What is being asked ▸
Beginning at the line that contains "This screenshot has width=402, height=340." and finishing at the line that contains "The image size is (1008, 457).", output the data below exactly. Include both end lines and no pictures.

Records to use ▸

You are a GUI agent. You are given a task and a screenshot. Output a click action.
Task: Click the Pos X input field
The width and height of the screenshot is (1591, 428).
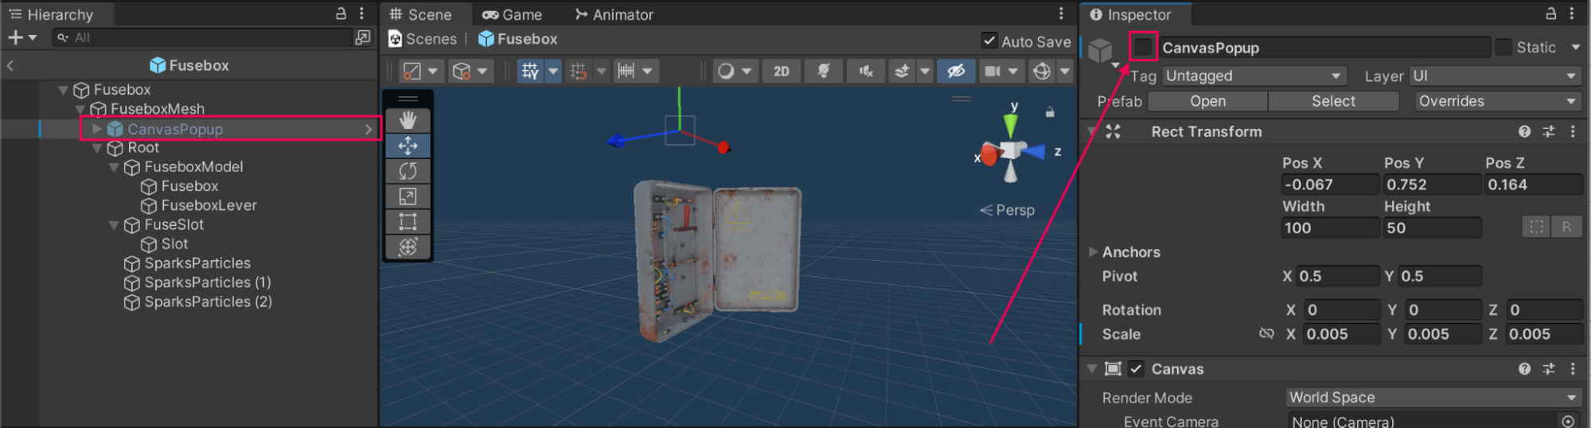[x=1329, y=185]
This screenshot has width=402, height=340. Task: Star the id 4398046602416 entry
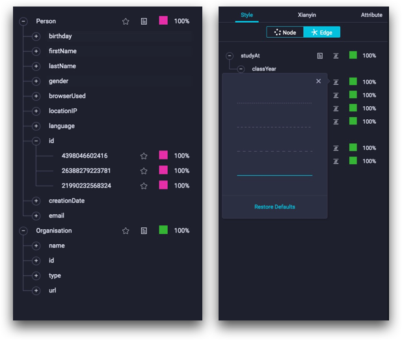coord(144,156)
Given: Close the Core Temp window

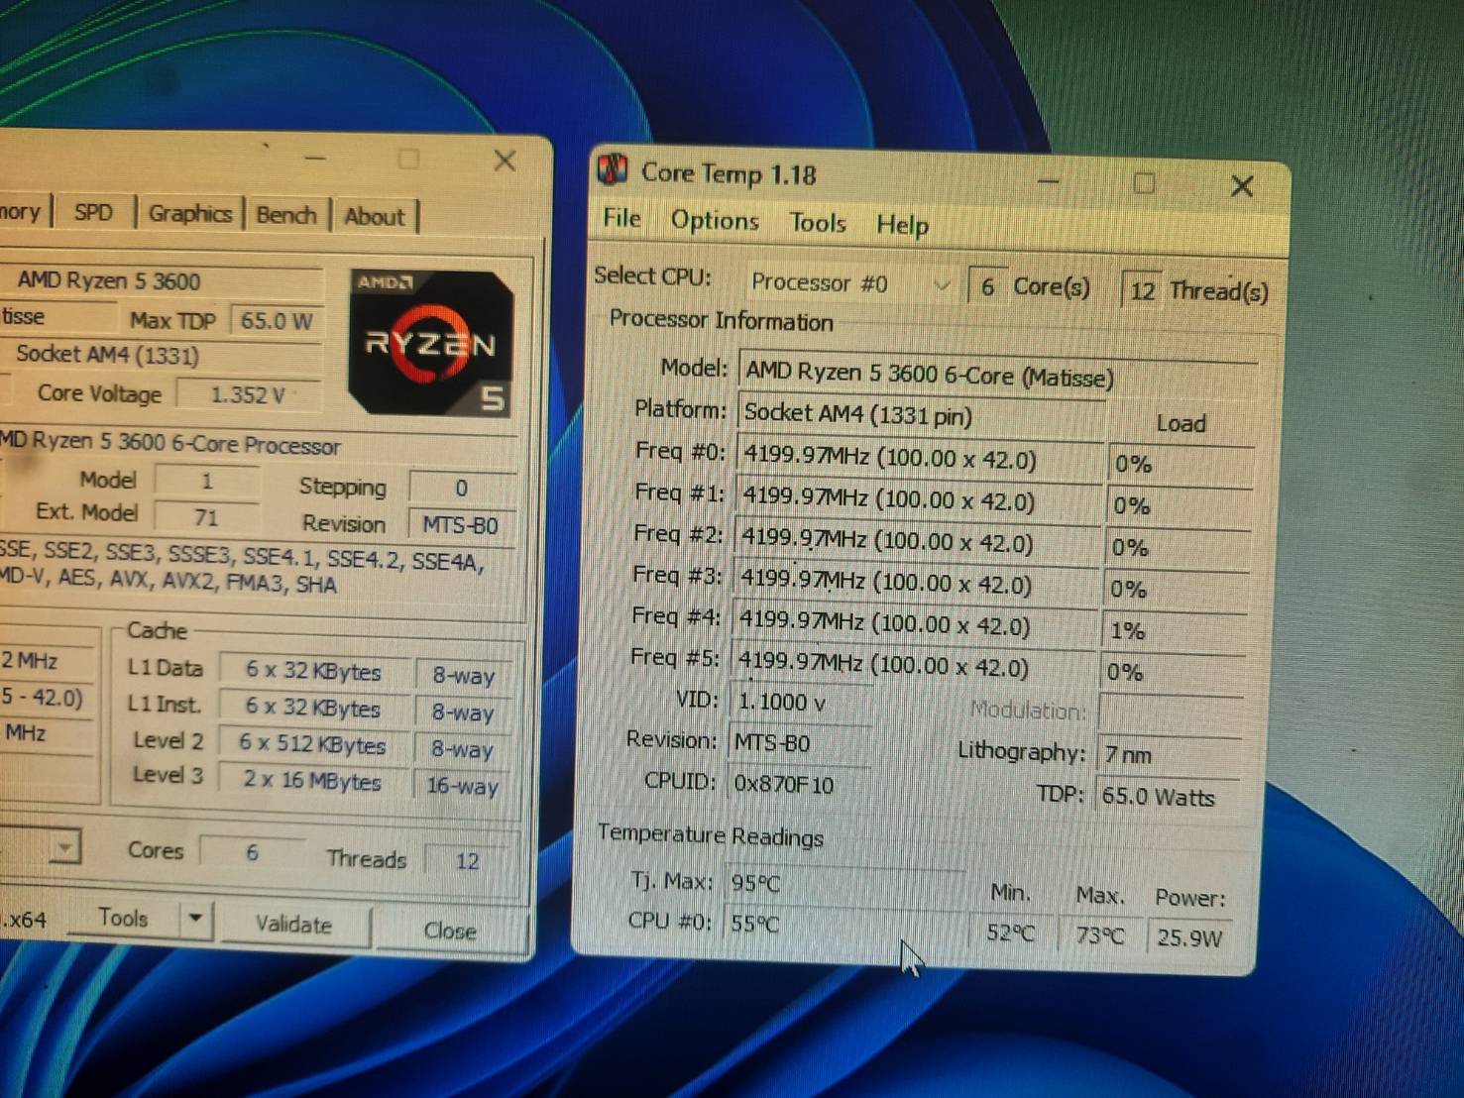Looking at the screenshot, I should [1241, 186].
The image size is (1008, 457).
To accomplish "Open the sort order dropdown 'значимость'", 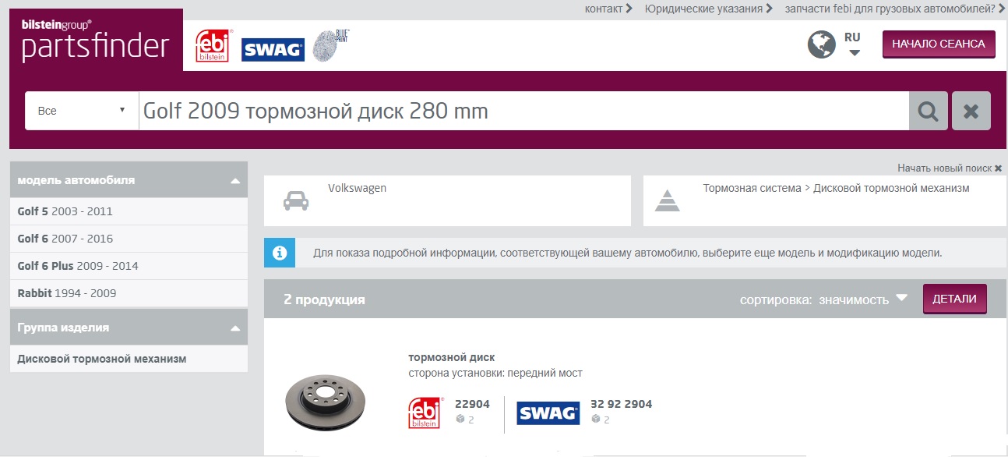I will (x=863, y=299).
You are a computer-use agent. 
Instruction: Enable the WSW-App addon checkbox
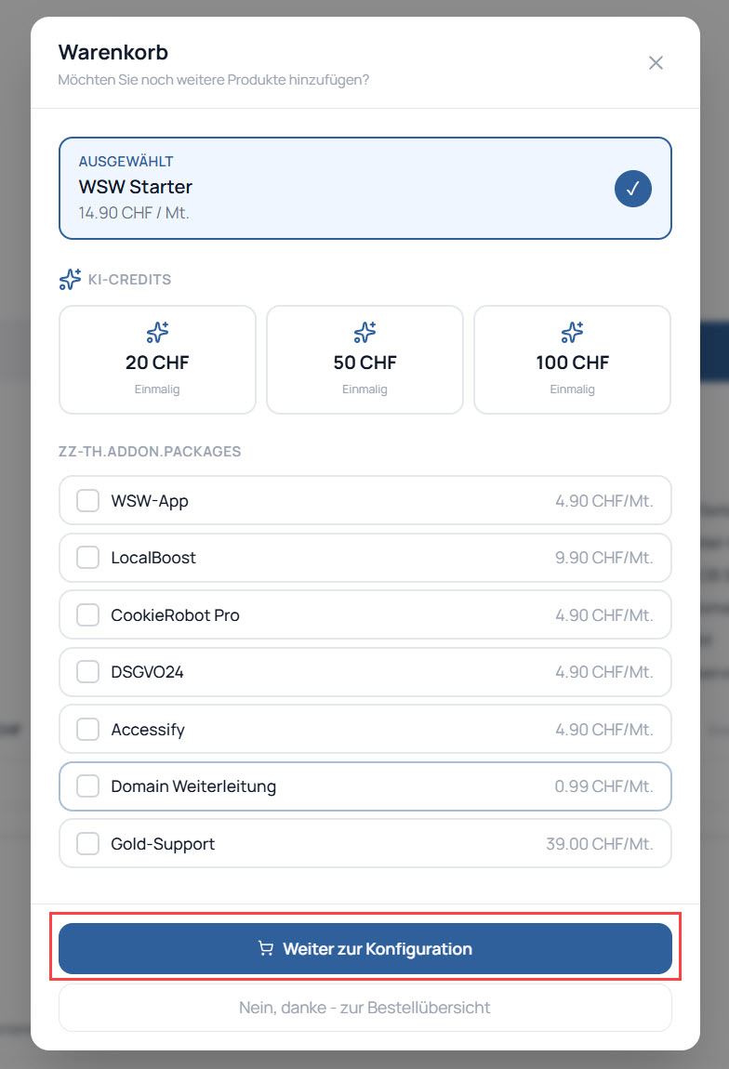click(88, 501)
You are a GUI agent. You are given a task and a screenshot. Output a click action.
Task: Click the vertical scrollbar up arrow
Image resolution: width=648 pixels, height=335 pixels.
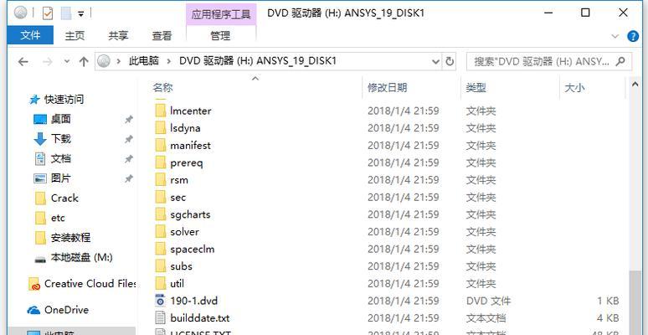635,84
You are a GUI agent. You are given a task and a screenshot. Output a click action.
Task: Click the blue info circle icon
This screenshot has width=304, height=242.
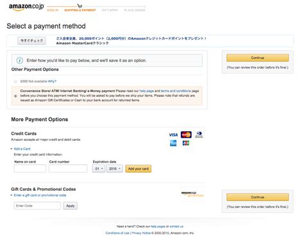(20, 60)
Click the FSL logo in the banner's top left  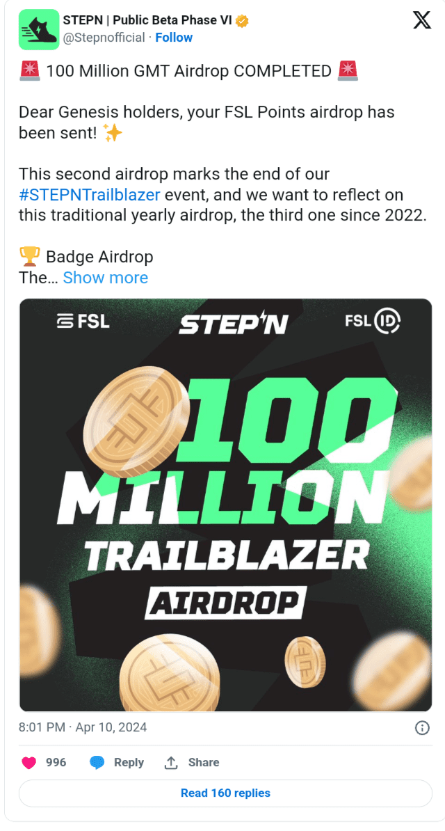[82, 322]
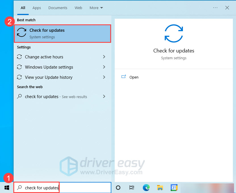This screenshot has height=193, width=236.
Task: Open File Explorer from taskbar
Action: tap(160, 188)
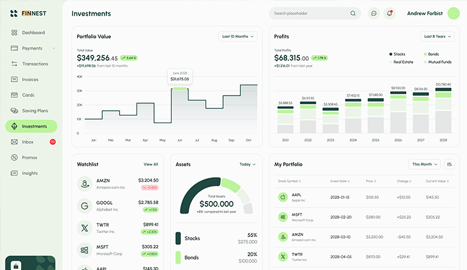The image size is (467, 270).
Task: Click the search magnifier icon
Action: (353, 13)
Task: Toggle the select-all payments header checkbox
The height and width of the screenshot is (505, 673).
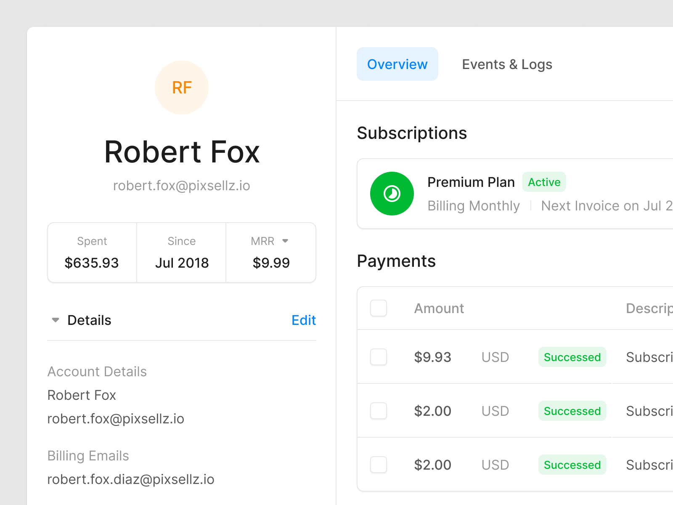Action: tap(379, 308)
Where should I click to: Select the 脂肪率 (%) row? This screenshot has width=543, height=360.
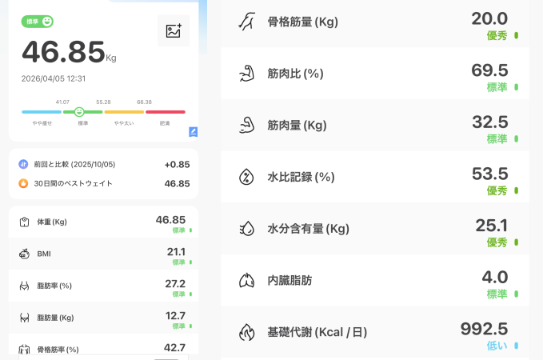103,286
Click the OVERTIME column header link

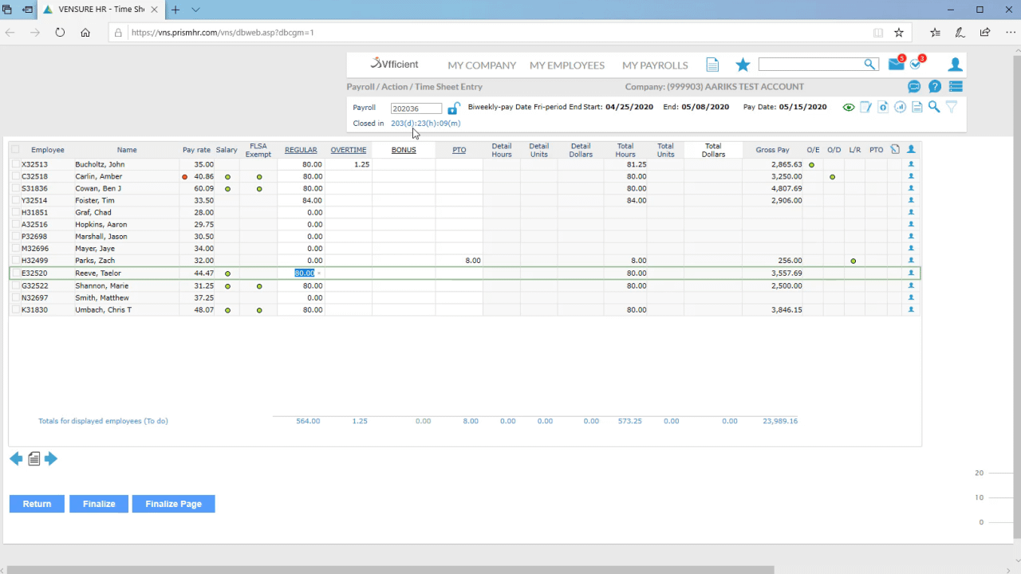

Expected output ▸
This screenshot has width=402, height=340. Task: Star the id 4398046602416 entry
coord(144,156)
Given: Close the Core Temp window

Looking at the screenshot, I should [1241, 186].
The image size is (1008, 457).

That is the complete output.